Unit testing and mocking for Databricks

These details have not been verified by PyPI

Project links

Homepage

License
- OSI Approved :: MIT License
Operating System
- OS Independent
Programming Language
- Python :: 3

Project description

databricks_test

About

An experimental unit test framework for Databricks notebooks.

This open-source project is not developed by nor affiliated with Databricks.

Installing

pip install databricks_test

Usage

Add a cell at the beginning of your Databricks notebook:

# Instrument for unit tests. This is only executed in local unit tests, not in Databricks.
if 'dbutils' not in locals():
    import databricks_test
    databricks_test.inject_variables()

The if clause causes the inner code to be skipped when run in Databricks.
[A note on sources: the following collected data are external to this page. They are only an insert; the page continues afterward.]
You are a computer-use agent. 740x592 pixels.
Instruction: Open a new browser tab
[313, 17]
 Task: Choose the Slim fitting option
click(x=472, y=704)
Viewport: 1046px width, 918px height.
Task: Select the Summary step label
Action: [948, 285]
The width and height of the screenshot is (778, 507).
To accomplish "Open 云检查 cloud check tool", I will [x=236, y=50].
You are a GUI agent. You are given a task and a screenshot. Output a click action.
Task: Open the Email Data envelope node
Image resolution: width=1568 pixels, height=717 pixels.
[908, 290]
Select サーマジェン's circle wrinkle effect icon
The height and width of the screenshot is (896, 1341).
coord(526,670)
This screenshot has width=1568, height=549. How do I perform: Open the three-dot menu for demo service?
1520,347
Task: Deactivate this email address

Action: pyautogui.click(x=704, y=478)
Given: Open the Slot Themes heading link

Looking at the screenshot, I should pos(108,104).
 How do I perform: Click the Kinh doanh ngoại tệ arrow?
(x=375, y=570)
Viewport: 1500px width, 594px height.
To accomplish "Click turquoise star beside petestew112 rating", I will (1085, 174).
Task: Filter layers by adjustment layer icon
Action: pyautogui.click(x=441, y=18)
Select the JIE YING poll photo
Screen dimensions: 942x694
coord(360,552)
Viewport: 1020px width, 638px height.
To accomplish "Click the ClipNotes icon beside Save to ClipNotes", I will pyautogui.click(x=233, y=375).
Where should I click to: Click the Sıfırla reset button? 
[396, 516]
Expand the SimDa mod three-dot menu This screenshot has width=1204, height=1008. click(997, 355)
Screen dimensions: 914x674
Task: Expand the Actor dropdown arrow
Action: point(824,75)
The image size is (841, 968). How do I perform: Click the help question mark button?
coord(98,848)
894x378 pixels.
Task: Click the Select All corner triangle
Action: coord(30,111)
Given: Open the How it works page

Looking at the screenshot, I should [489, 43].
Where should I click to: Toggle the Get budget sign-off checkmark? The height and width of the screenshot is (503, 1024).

Therefore there is no need to install the databricks_test module on your Databricks environment.

Add your notebook into a code project, for example using GitHub version control in Azure Databricks.

Set up pytest in your code project (outside of Databricks).

Create a test case with the following structure:

import databricks_test

def test_method():
    with databricks_test.session() as dbrickstest:

        # Set up mocks on dbrickstest
        # ...

        # Run notebook
        dbrickstest.run_notebook("notebook_dir", "notebook_name_without_py_suffix")

        # Test assertions
        # ...

You can set up mocks on dbrickstest, for example:

dbrickstest.dbutils.widgets.get.return_value = "myvalue"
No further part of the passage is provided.